Once an ambiguity or uncertainty has been identified it is then a matter of discretion as to whether or not the agreement should be varied to remove the ambiguity or uncertainty. In exercising such a discretion the factors to which the Commission should have regard would include the intention of the parties at the time the Agreement was made. Such an intention may be discerned from the circumstances at the time and the subsequent conduct of the parties.”

  1. Relevantly, the following clauses form part of the Agreement:

“27. PUBLIC HOLIDAYS

Entitlement To Paid Public Holidays

(1)       Subject to the provisions of this Agreement employees, other than casual employees, are entitled to paid public holidays for Christmas Day, Boxing Day, New Year’s Day, Australia Day, Hobart Regatta Day (South of Oatlands), Eight Hours Day, Good Friday, Easter Monday, Anzac Day, Queen’s Birthday, Show Day, and the first Monday in November where Hobart Regatta Day is not observed, or such other day(s) which may be observed in the locality in lieu of or made additional to any of the aforementioned holidays, as per the Tasmanian Statutory Holidays Act 2000 as amended. [my emphasis]

(2)       …

38. LONG SERVICE LEAVE

(1)       Long Service Leave is a matter provided for in the NES (Division 9 – Long Service Leave). Where there is an inconsistency between this Clause and the NES, and the NES provides a greater benefit, the NES provision will apply to the extent of the inconsistency.

(2)       The provisions of the Long Service Leave Act 1976 (as amended) (“the Act”) will apply to employees covered by this agreement. [my emphasis]

(3)       …”

  1. I acknowledge that clauses 27 and 38 of the Agreement reproduced above clearly indicate the application of Tasmanian statute, that is, the Long Service Leave Act (Tas) 1976 and the Statutory Holidays Act 2000 which provides for both regional and Statewide public holidays.

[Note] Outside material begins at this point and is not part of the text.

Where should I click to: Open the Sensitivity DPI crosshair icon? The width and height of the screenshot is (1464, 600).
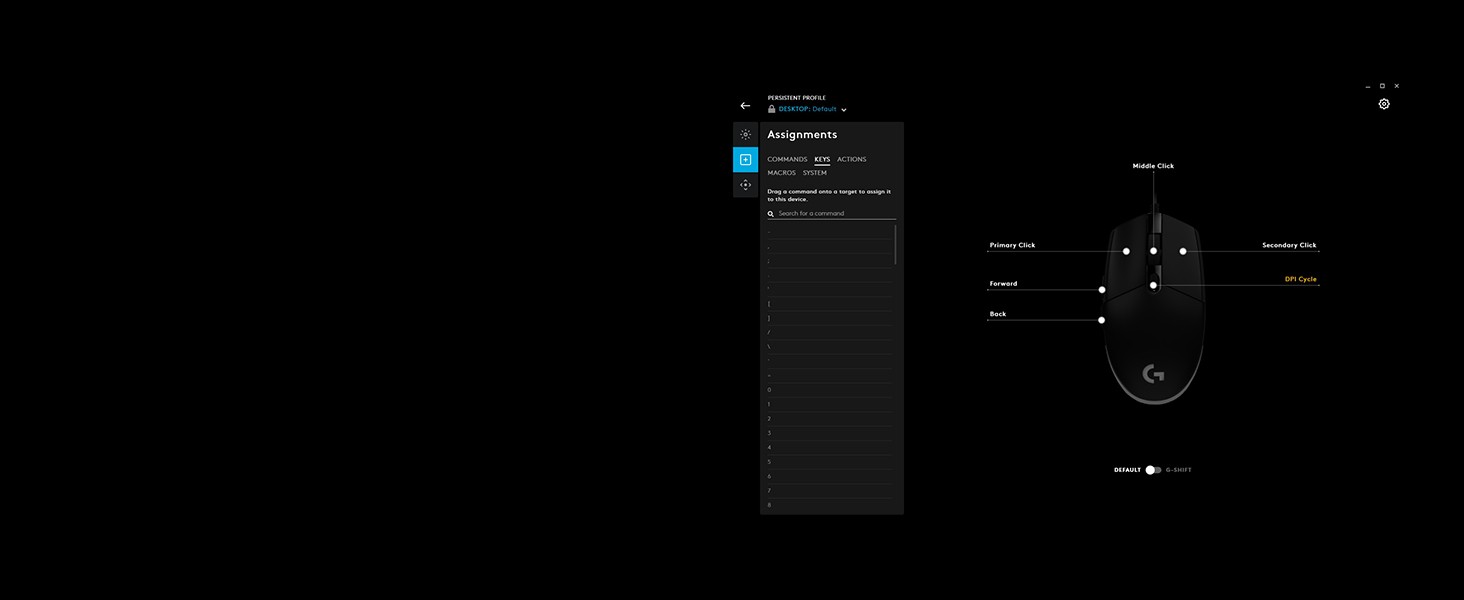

  1. Having applied the principles espoused in these authorities I am satisfied that, on an objective assessment, and considering the context of clause 5 and the combination of Schedule 3, and clauses 27 and 38, the employees to be covered by the Agreement is susceptible to more than one meaning and is therefore ambiguous. It is not necessary to restate here the considerable submissions made on this point.

  1. It is clear from the documentation provided by ACSAG with its submissions that the voting and approval process undertaken with the Agreement in 2014 involved only ACSAG’s Tasmanian employees, and that neither the ANMF nor the HSU raised any concerns involving the coverage of the Agreement, or the voting process for its approval.

  1. ASCAG have established, on an objective assessment, an arguable case for the contention that coverage of the Agreement can be read to include only those of its employees classified under Schedule 3of the Agreement and employed within Tasmania.

  1. I am also satisfied that on reading clause 5, in isolation of the other provisions of the Agreement, that a conclusion could be drawn that the Agreement covers ACSAG employees classified under Schedule 3 of the Agreement, regardless of where they work.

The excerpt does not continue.